About the Journey:
The North Coast Trail is a 43.1 km extension to the original Cape Scott trail. Yet, when combined with a round trip to/from the Cape Scott Ligthouse, and the trip south to the San Josef staging area, the trip totals nearly 80 km. The minimum recommended one way hiking time is 5 days; although, it is more commonly completed in 6 to 8 days. Hiking times are estimated for the average hiker in good physical condition in optimal weather conditions. The trail become operational in 2008.
This is a very challenging route and is not recommended for inexperienced hikers. Many sections require hikers to climb over or along fallen trees, to cross through deep mud, and to use fixed ropes to climb up and over steep sections. It is not recommended for those with a fear of heights. Consider hiking sections of the Juan de Fuca Marine Trail or the Cape Scott Trail to Nels Bight prior to attempting a trip to the North Coast Trail.
The North Coast Trail is not recommended for dogs. There are many steep headland sections on the trail with extensive rope work. These sections are not suitable for domestic animals.
The trail is located in a wilderness area with minimal supplies or equipment of any kind. It is not regularly patrolled, so hikers should be completely self sufficient. It is strongly recommended that ALL hikers carry a satellite phone or VHF radio in case of emergency. Cell phones do not work in the park, and assistance may be days away in case of an accident.
The trail runs along the northern end of Vancouver Island spanning Cape Scott Provincial Park. It can be traversed east to west from Shushartie Bay to the eastern end of Nissen Bight or in reverse from west to east. The trail becomes progressively easier in the east to west direction. Access to the Shushartie Bay trailhead is by boat or floatplane only. There are currently no docking facilities. One water taxi service runs from Port Hardy during the summer season. Access to the western portion of the trail is from the San Josef parking lot at the Cape Scott trailhead. Shuttle service to the parking lot can also be arranged in Port Hardy.

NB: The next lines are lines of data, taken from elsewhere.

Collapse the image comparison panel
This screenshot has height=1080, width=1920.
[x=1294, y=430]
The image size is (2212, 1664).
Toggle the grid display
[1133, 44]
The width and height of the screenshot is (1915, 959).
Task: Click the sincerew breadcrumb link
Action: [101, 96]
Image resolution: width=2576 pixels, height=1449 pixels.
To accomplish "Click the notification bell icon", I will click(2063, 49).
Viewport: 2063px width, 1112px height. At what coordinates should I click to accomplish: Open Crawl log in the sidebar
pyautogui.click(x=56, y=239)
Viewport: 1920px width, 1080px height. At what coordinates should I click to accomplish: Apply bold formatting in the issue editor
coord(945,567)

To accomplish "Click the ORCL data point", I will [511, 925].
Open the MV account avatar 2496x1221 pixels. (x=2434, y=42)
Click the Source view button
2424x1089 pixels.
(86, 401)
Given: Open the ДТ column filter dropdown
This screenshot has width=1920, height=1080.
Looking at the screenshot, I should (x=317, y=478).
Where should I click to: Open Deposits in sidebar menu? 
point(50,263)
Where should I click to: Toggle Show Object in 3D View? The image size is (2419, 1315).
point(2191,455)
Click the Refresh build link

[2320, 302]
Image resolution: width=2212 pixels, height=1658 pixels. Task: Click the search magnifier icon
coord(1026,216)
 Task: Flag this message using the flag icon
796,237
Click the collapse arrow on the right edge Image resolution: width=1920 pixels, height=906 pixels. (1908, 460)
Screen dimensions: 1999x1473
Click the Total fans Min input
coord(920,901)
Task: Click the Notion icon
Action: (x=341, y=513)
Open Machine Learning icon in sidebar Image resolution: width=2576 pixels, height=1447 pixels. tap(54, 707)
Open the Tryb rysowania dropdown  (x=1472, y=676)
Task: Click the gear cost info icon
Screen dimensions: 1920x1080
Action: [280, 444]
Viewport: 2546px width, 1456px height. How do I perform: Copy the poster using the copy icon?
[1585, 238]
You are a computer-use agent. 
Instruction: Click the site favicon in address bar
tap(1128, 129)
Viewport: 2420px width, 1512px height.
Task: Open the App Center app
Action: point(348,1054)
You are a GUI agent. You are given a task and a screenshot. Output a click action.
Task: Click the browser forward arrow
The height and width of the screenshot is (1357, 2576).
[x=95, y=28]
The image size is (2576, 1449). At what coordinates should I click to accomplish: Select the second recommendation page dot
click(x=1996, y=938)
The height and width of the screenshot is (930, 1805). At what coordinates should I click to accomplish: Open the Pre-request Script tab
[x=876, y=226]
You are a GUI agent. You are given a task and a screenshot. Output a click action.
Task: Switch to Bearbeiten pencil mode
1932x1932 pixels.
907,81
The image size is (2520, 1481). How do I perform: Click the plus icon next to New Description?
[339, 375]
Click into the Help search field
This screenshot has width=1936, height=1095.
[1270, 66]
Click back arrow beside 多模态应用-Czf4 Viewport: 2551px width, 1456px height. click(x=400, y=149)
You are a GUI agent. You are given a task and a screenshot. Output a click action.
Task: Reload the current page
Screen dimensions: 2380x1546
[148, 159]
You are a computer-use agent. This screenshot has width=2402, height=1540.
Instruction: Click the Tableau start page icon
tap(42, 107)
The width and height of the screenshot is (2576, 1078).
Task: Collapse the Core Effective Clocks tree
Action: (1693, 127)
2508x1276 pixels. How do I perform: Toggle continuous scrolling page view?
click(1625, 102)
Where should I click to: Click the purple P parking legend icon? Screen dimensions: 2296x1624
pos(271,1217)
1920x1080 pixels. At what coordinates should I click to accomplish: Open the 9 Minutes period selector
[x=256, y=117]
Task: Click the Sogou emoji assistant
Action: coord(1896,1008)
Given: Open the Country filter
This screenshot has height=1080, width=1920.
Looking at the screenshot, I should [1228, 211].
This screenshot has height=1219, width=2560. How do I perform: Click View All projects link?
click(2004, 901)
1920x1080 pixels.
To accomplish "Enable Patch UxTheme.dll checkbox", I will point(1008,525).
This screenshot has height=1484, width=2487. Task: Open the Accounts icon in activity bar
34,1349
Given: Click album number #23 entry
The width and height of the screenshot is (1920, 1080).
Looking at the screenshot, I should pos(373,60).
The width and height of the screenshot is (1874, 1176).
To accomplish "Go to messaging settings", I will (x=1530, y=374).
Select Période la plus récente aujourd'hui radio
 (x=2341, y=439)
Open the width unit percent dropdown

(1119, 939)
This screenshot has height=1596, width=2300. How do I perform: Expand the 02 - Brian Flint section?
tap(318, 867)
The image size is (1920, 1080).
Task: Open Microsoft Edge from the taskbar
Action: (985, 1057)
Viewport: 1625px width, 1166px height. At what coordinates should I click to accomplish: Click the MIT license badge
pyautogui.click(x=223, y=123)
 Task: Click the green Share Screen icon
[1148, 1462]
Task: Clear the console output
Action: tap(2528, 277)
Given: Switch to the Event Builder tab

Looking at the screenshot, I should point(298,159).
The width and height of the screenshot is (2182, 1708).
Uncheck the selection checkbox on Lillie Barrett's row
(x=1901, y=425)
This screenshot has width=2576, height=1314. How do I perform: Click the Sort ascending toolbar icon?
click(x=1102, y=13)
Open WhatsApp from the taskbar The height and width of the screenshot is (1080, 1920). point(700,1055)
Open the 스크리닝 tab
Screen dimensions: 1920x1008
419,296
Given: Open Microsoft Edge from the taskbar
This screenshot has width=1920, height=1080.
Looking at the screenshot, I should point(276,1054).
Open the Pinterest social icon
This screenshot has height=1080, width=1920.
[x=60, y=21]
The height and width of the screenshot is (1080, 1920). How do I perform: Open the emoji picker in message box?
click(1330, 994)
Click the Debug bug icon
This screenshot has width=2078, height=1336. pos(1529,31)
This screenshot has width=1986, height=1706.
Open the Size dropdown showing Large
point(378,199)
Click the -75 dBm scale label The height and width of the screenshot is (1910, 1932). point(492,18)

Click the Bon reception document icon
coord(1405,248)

The trail offers visitors a glimpse into wild, west coast ecosystems. The rugged trail passes through old and second growth Sitka spruce, hemlock and cedar forests, upland bogs, riparian areas, across sand, gravel and cobble beaches, and past sea stacks, rocky headlands, and tidal pools. The park is home to bald eagles, black bears, cougars, wolves, river and sea otters, mink, and an array of marine mammals. Sighting and encounters are common in the park, so visitors should use precaution.
Cape Scott Provincial Park is rich with First Nations history. Many signs of their historic presence are evident in the park. Please respect all cultural sites and leave them in an undisturbed state. Do not touch or remove any cultural items.
GPS Download Instructions:
- KML files can be opened in Google Earth, and many smartphone apps (such as Orux Maps).
- GPX files can be opened by many GPS software packages for computers running Windows or Mac. Some smartphone apps support GPX files (such as ViewRanger).
- GPX-Garmin are GPX files that we have optimized for Garmin units that only display tracks that contain 500 points or less (such as Garmin eTrex units).
The eastern staging area is considered to be Port Hardy - from here, a boat is required to shuttle hikers to the trailhead at Shushartie Bay.
The western (southern) staging area is San Josef.
No services are available along the route.
Outhouses are available at the campsites along the hike.
Most travellers rely on a boat to shuttle themselves from Port Hardy to the trailhead at Shushartie Bay. Also, a shuttle bus can pick up/drop off travellers from San Josef trailhead. Contact North Coast Trail Shuttle for details.
Camping only. Sites are available at Skinner Creek, Cape Sutil, Shuttleworth Bight, Nissen Bight, Nels Bight and south of Eric Lake. Unofficial sites can be found elsewhere but do not have outhouses or food caches.